Two reasons why Eastern Europeans fail to succeed in the UK

*Before I start, I wish to clarify that whereas Estonia is considered an Eastern European country, our culture and mentality are different. We have much more in common with the Scandinavians. However, some traits of an average Estonian are similar to those of Eastern Europeans.

I was sitting on the bus the other day and overheard a conversation between two suitably tacky looking Eastern European girls. They were discussing the trials and tribulations of getting a well-paid job in London. They were blaming the society for being xenophobic and the main reason for them not succeeding.  

Let’s admit, Eastern Europeans do not have the best reputation in the UK. I agree that the British can be very xenophobic and often misinformed about “those pesky Eastern Europeans”. However, it really depends on the type of folk you socialise with. I had the pleasure of living in Bermondsey some years ago. Those traditionally white and poorly educated communities are very narrow-minded and they really struggle to accept you as one of them (to be honest why would anyone want to succeed in that?). They’ve been living in their bubble all their lives and it has clearly altered their outlook on the bigger picture. It was cringeworthy to witness inbred tracksuit-wearing men blanantly making racist jokes when a black guy walked into a pub. Or people who think anyone with a peculiar accent must be from either Russia or Poland. They clearly have no idea that there are more that two countries in Eastern Europe.

I blame the ignorance of the British but I mostly blame the foreigners themselves. You move here, make no effort to be integrate, act exactly the way you would back home, live with a mentality that the only job an Eastern European can get is something that the locals don’t want to do.
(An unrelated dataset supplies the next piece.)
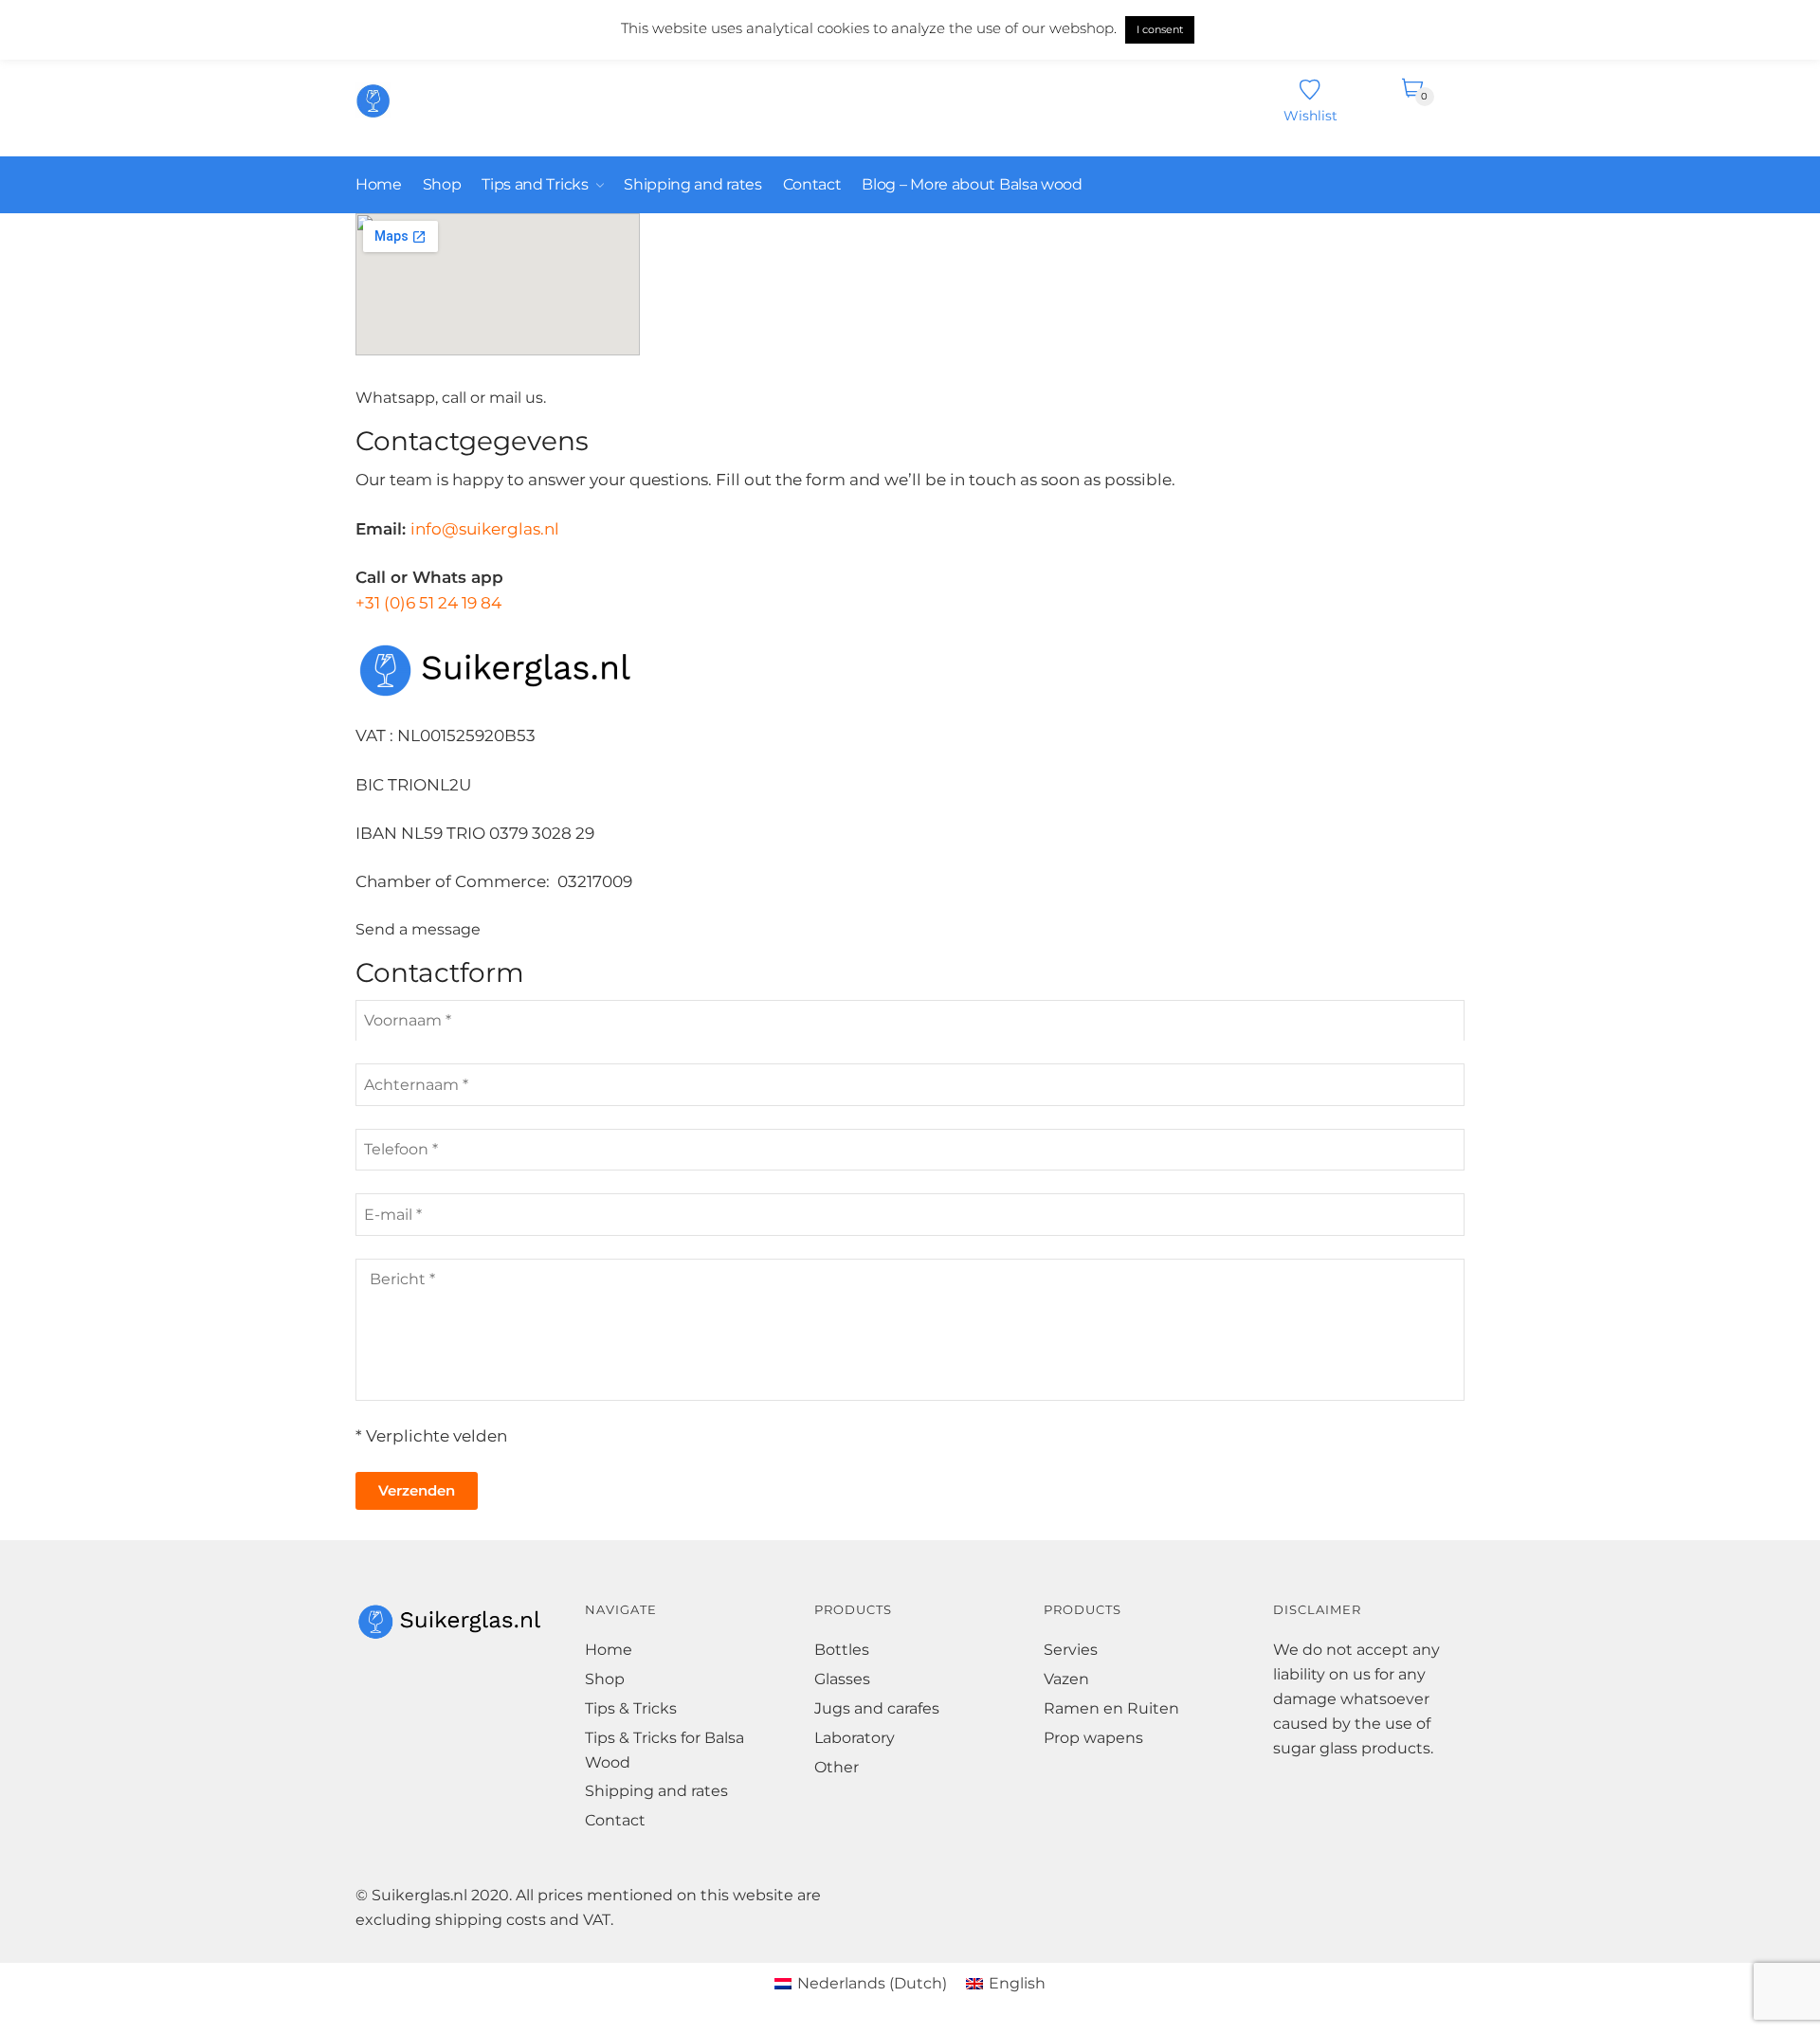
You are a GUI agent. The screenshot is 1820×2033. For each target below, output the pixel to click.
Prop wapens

I believe there are two key factors why Eastern Europeans don’t seem to really succeed here:

Well the first flaw in the plan is that when they move here they mostly socialise with people of the same nationality. For example the average Estonian does not like to talk with people they don’t know. Crazy, right? Most of them are completely unable to do any small talk. Estonians love to say: pfft, I don't care for pointless chatter, it’s fake and I’d rather spend time with someone i actually know. How on earth are you ever suppose to meet new people when you’re completely unable to carry a conversation? Estonians like living in their comfort zone and meeting new people is clearly a scary prospect. That way it’s impossible for them to make friends with British people and therefore they never fully manage to integrate into the society.  I don’t know how many times I have witnessed my British friends trying to have a chat with my Estonian friends. It’s a very painful process. Obviously after some drinking Estonians manage to put a sentence together that doesn’t solely consist of one syllable words.

Second problem is that Eastern Europeans are not well known for their smiley and friendly nature. One thing that the British say about Eastern Europeans is that they always look so serious and have no sense of humour. Nobody will even attempt to strike a conversation with them because they come across very cold and unapproachable. To be honest no wonder they look so serious all the time. If I had to wear that much blusher and have a fashion sense from hell, I’d be pretty pissed off too.
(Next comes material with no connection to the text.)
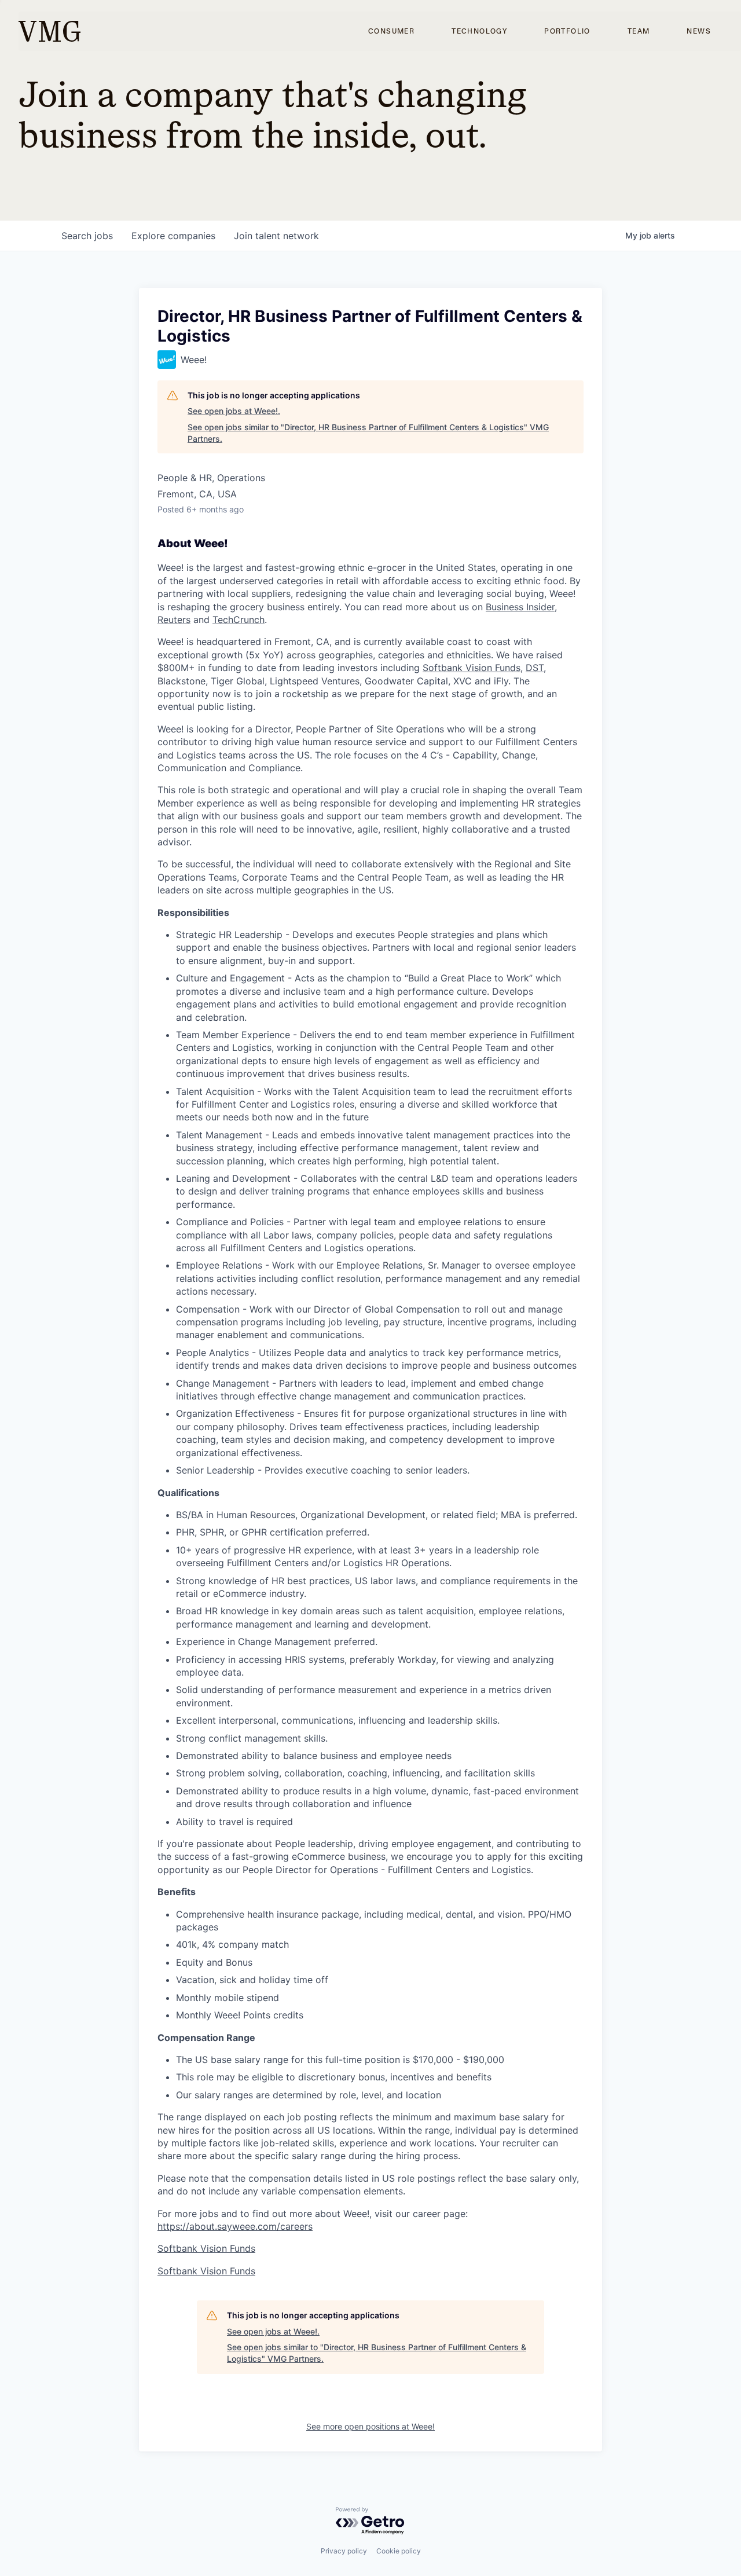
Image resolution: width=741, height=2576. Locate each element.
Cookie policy (398, 2550)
Now banter is another thing. If you don’t have it, you don’t have it. Nothing you can do about it. I personally think Estonians have a wicked sense of humour. Very dry and sarcastic, best kind of humour there is. However, it seems that some countries were completely skipped by the Gods of Banter.  The sour face and borderline cretinous jokes are hardly a heart-winning combo.
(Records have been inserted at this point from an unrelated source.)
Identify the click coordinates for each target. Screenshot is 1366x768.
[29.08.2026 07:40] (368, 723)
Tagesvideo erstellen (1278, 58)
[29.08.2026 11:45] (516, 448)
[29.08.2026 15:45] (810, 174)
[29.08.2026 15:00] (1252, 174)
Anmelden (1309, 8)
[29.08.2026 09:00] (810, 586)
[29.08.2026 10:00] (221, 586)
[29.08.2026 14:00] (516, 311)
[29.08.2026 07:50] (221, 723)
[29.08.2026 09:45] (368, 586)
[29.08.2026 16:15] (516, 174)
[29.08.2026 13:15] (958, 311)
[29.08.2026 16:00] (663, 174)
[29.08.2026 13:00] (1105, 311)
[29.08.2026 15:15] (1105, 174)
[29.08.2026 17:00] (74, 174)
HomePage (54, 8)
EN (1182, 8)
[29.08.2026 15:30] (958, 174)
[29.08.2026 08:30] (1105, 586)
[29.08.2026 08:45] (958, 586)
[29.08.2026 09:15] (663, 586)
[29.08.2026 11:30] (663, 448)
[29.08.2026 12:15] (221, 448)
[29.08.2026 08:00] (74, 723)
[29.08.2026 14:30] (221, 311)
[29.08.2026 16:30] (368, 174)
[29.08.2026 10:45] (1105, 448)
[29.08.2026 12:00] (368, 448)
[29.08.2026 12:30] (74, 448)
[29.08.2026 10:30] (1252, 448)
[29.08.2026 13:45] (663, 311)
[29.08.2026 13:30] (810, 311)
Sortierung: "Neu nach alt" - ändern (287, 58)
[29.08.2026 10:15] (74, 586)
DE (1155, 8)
Thankfully I grew up on classic BBC comedy programs such as Blackadder and I consider myself as an experienced sarcasm aficionado. I mean if the British tell you that you‘re more sarcastic than them, you know you’ve gained some serious street cred. You will be known as someone who is quick witted and funny and not "that (seriously hot) blond Eastern European chick".

If you move to a foreign country, it is essential that you are open to new acquaintances and new experiences, respect the people who have been living there all their lives, immerse yourself in their culture and always accept the fact that you are in their country. Only with that kind of attitude a foreigner can really integrate into the society and live a financially and emotionally satisfying life.